The solar industry complaint was filed by 25 firms, mainly from Germany, Italy and Spain, and was supported by "a majority" of European solar companies, said Milan Nitzschke, spokesman for the initiative, which calls itself EU ProSun.
Nitzschke told German business newspaper "Handelsblatt" on Thursday that the aim of the complaint was to make the European Commission look into allegations that Chinese firms had been selling their products "below market value" in Europe.
The companies' drive is led by German firm SolarWorld, which had successfully spearheaded a similar initiative in the United States. In May, the US administration imposed duties of about 31 percent on solar panel imports from China.
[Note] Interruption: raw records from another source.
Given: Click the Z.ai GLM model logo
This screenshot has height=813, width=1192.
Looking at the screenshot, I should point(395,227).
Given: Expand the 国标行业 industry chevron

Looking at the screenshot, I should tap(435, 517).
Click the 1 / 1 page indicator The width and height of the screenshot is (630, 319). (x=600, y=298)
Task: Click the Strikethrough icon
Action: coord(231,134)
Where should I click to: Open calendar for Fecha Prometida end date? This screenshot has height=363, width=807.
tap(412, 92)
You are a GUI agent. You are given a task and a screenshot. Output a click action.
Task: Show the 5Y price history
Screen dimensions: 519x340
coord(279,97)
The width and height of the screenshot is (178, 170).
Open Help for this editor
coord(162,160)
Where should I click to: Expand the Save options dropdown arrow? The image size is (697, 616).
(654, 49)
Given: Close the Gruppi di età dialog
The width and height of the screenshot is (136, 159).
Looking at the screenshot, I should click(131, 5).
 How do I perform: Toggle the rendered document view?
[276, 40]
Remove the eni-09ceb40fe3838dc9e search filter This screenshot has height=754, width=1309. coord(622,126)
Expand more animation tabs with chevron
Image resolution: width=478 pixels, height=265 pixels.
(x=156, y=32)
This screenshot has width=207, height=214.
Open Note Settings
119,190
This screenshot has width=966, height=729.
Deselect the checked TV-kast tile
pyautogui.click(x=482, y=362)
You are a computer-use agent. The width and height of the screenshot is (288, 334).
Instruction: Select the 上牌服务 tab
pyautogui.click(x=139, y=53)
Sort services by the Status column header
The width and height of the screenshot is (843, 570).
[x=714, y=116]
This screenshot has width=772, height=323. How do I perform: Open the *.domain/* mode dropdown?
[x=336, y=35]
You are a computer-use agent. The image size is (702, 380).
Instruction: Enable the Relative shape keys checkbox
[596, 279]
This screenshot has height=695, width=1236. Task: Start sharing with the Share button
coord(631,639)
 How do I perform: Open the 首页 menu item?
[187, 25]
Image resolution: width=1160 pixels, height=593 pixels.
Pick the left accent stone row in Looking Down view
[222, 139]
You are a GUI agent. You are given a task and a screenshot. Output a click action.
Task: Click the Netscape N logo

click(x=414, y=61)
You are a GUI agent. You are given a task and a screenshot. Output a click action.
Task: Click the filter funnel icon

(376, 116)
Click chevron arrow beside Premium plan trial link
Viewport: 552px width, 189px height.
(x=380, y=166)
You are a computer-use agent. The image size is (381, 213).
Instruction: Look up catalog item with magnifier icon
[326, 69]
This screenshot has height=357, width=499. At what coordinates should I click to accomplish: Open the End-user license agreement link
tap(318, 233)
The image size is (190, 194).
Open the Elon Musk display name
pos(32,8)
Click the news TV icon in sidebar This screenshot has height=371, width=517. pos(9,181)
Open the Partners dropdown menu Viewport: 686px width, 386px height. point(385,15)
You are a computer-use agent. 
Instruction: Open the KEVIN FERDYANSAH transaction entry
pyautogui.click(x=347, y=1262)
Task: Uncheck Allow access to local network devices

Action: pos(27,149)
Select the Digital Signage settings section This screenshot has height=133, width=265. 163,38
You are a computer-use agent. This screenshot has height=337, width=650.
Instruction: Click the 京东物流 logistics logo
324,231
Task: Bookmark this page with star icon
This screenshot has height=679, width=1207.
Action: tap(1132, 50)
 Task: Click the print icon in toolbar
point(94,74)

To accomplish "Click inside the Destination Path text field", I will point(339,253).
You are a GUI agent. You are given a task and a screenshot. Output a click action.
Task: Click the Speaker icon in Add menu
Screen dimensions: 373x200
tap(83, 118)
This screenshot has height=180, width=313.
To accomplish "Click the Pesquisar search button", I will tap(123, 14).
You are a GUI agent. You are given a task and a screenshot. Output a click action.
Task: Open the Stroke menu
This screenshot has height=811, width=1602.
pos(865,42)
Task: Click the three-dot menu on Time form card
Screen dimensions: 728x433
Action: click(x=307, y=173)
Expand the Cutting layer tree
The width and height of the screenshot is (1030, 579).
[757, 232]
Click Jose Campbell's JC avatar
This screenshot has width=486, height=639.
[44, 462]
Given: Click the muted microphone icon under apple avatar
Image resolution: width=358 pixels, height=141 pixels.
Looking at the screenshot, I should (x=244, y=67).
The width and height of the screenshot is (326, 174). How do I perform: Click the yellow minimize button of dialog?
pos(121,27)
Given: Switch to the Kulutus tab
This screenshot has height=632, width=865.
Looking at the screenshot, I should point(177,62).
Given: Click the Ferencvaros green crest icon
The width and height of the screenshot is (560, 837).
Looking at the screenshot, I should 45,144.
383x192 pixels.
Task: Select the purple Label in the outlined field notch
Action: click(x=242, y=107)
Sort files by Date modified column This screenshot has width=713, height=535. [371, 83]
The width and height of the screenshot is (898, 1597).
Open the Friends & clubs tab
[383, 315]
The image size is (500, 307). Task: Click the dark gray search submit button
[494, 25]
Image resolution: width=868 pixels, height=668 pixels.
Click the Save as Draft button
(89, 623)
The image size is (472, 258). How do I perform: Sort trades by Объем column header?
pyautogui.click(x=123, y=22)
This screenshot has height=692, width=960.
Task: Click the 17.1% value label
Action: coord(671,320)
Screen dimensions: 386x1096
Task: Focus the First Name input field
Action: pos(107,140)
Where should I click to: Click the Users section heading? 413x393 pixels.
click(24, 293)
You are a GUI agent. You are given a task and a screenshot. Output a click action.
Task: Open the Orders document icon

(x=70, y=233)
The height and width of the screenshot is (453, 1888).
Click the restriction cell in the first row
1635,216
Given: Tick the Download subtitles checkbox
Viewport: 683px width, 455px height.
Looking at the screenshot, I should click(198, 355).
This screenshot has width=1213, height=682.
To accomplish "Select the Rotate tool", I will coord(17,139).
SolarWorld Chief Executive Frank Asbeck denied allegations the companies were seeking higher panel prices in Europe. Rather the complaint was filed to stop a "disastrous price war" in the market, he told Handelsblatt.
In response to the complaint, China's solar firms on Thursday warned of a trade war in the industry, calling on the Chinese government to take "all necessary and resolute measures" to protect the interests of the country's solar industry.
"If the EU were to follow the precedent of the US and launch an anti-dumping investigation, the Chinese solar industry would suffer a fatal blow," Wang Yiyu, Chief Strategy Officer at Yingli Solar said.
At a joint briefing held by China's main solar firms - Yingli, SunTech, Trina and CanadianSolar - he warned that a potential "trade war" between China and the EU could cause "huge losses to both parties."
According to figures provided by the four companies, close to 60 percent of China's solar exports were shipped to Europe, valuing $35.8 billion (29.5 billion euros) per year.
China's solar industry is operating at overcapacity created in recent years with the help of cheap credit lines from the government.
However, in Europe a number of firms in the industry have gone bankrupt recently, four of which were in Germany.